Once finished with food and laundry duties I hopped on board the Ninja and headed down the road following the desk manager’s detailed directions to the local food and by the way we also sell liquor emporium. Dismounting in the parking lot I was immediately accosted by the local pollster lady who was interested as to my opinion on God forbid same sex marriages or the real deal, opposite sex marriages. Being somewhat familiar with the latter I promised I’d sign her petition if she’d watch my bike while I did my deal with the devil and she agreed. Outside again she was nowhere in sight but one of her co-volunteers, a guy this time, accosted me with equal fervor. Pointing to my Oregon license plate he did the raised eyebrow look of astonishment and asked if I’d actually ridden all that way. What do people think, like, do bikers ship their rides across country and then fly back just to catch a ride on a bike with an out of state license? I returned to the motel.

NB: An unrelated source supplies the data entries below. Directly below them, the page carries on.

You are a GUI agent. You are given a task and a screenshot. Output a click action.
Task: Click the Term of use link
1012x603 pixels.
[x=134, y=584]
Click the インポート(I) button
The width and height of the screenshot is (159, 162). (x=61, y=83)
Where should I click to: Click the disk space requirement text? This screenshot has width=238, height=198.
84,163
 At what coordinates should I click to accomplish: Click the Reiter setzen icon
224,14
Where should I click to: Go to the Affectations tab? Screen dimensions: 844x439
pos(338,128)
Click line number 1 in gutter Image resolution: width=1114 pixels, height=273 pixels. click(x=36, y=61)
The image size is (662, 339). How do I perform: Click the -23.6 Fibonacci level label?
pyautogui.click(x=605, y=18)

Before leaving I’d turned up the wall heater unit to its maximum mid-February- hot-as-hell setting and hung my waterproof gloves, Air Hawk cover, and other stuff in front of it to dry. The room had to be hovering somewhere in the mid 90’s, maybe more. My boots were next and after an hour or so they appear to be both wearable and dry as are the other items. In other words things are looking up a bit. It’s also stopped raining, at least for the moment so I’m pretty much ready for tomorrow.
Oh, I nearly forgot to share this with you. The strip mall liquor purveyors had a special going on Gilbey’s Distilled London Dry paint remover and embalming fluid at only $8.95 per 5th. They also happened to carry Canada Dry Tonic Water… You see how all this works? Sometimes you just have to stick it out and things come together.
Life is good. As long as there are commercial dryers close by.